Palm oil prices in free fall, other oilseeds bring in - rapeseed can hardly hold
Palm oil , in addition to soy, is regarded as the market leader in the oilseed business. Due to the great exchange possibilities of the vegetable oils among themselves, the prices of the different origins influence each other.
The palm oil courses are currently in free fall. The quotations are within a month of converted almost 450 to approx. 360 € / t liked. The main reason is the increased production in the main production areas of Malaysia and Indonesia, which reach their seasonal peak in each oct of a year. At just average export quantities far above average inventories build up.This process should continue in the next two months because the falling production will still be higher than the uses.

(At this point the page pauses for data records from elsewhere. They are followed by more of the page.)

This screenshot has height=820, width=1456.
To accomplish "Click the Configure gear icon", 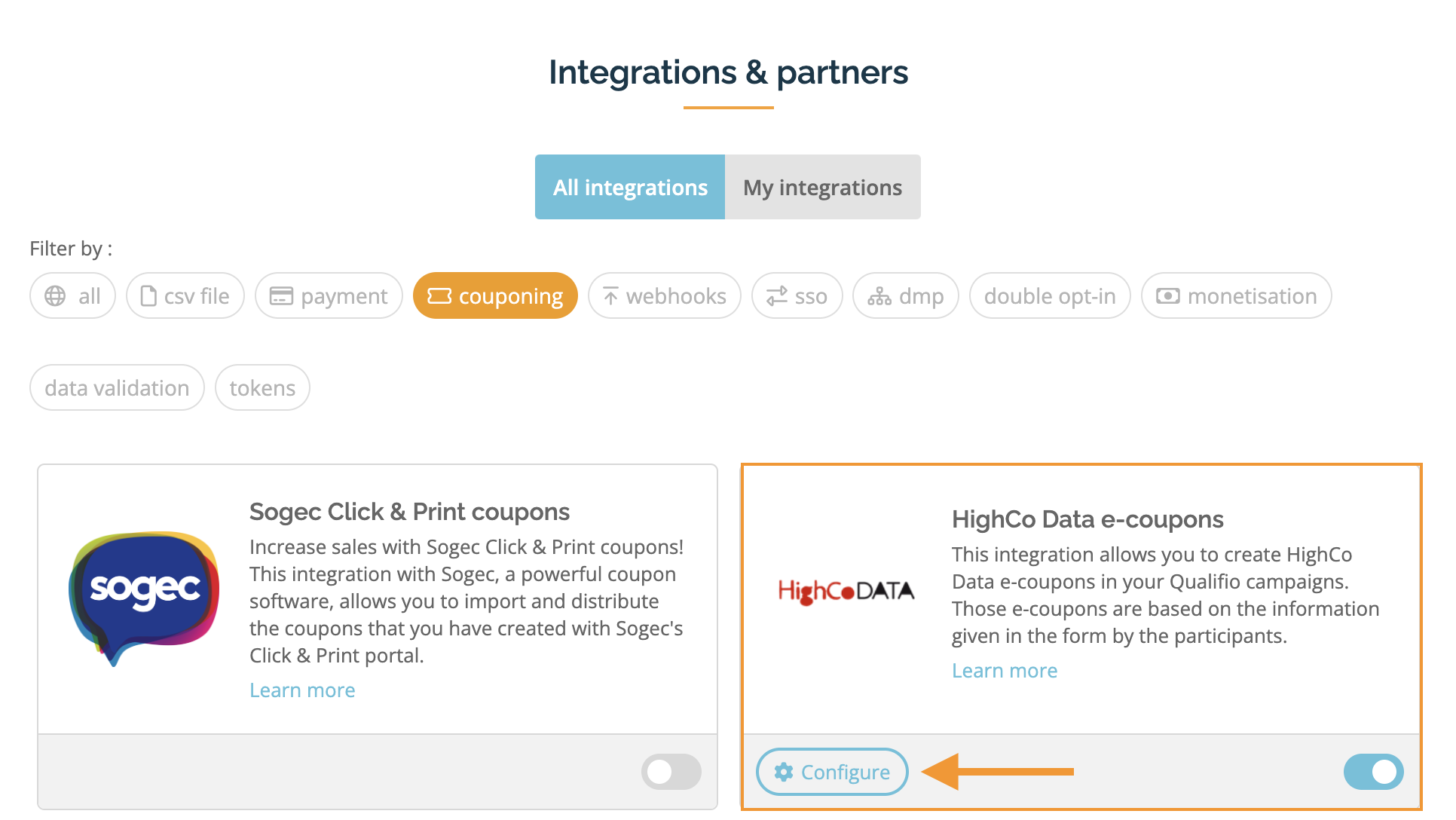I will point(784,772).
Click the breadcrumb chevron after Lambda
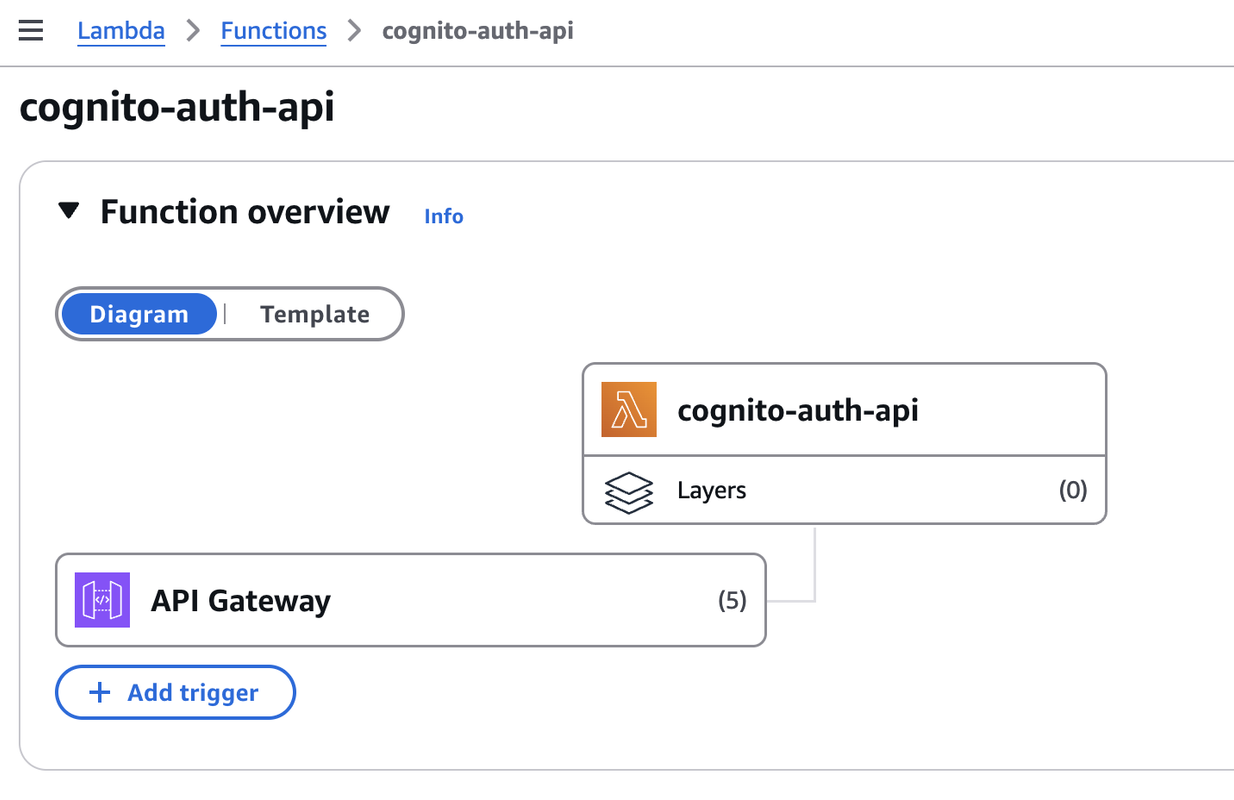Screen dimensions: 1234x800 [x=192, y=30]
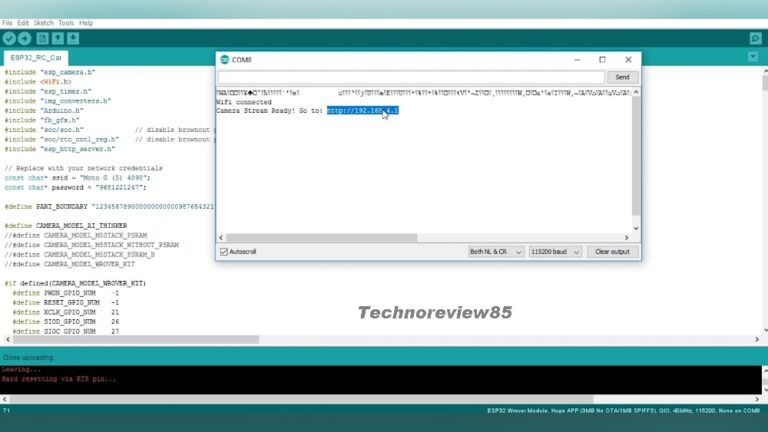Viewport: 768px width, 432px height.
Task: Open the sketch tab menu arrow
Action: 755,58
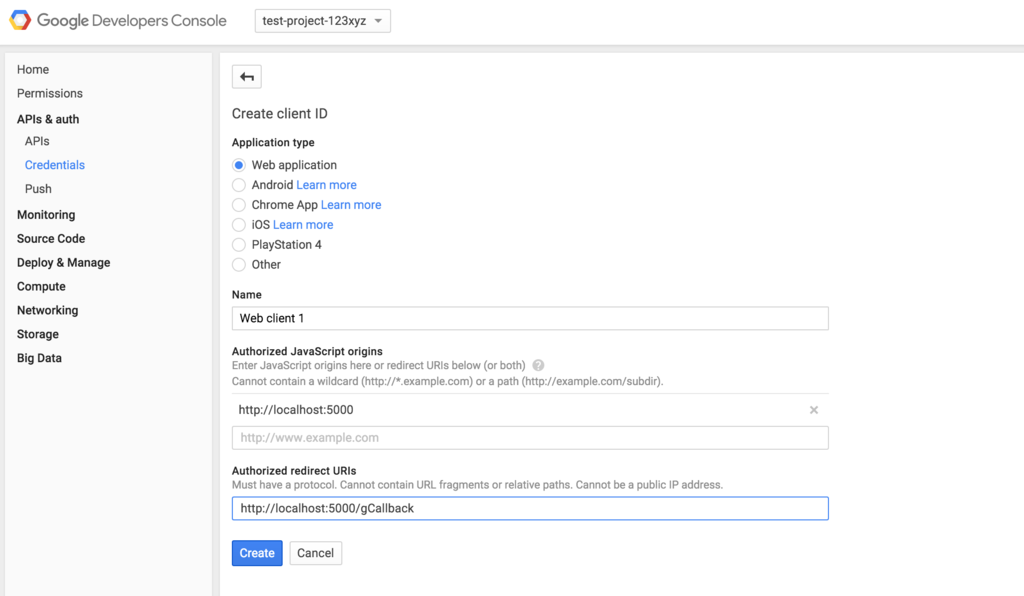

In the case of export, especially China as a buyer is clearly lagging behind. The Netherlands has also noticeably reduced its imports. The Philippines are short. The other importers show only limited growth rates.
The fallen crude oil prices reduce the attractiveness of biodiesel production. In any case, the use of palm oil for this purpose in the winter period is withdrawn, because at low temperatures, the risk of flocculation is greater.
Courses in the soy sector are currently torn between hope and anxiety over the reduction of trade tensions in the US-China relationship. Currently, soybean oil prices tend to weaken at a below-average level of 27 USct / pound, or 526 € / t.
The rape courses in Paris have had to yield to the competition under international pressure and are struggling to keep up with the 370 € / t mark. In Canada , the prices for Canola have fallen even more. High initial stocks in conjunction with a good harvest ensure a high supply, which is mainly on the export market , because the processing capacity in their own country are exhausted.
Despite tight EU supply situation in the case of oilseed rape, the courses have little room for improvement for competitive reasons.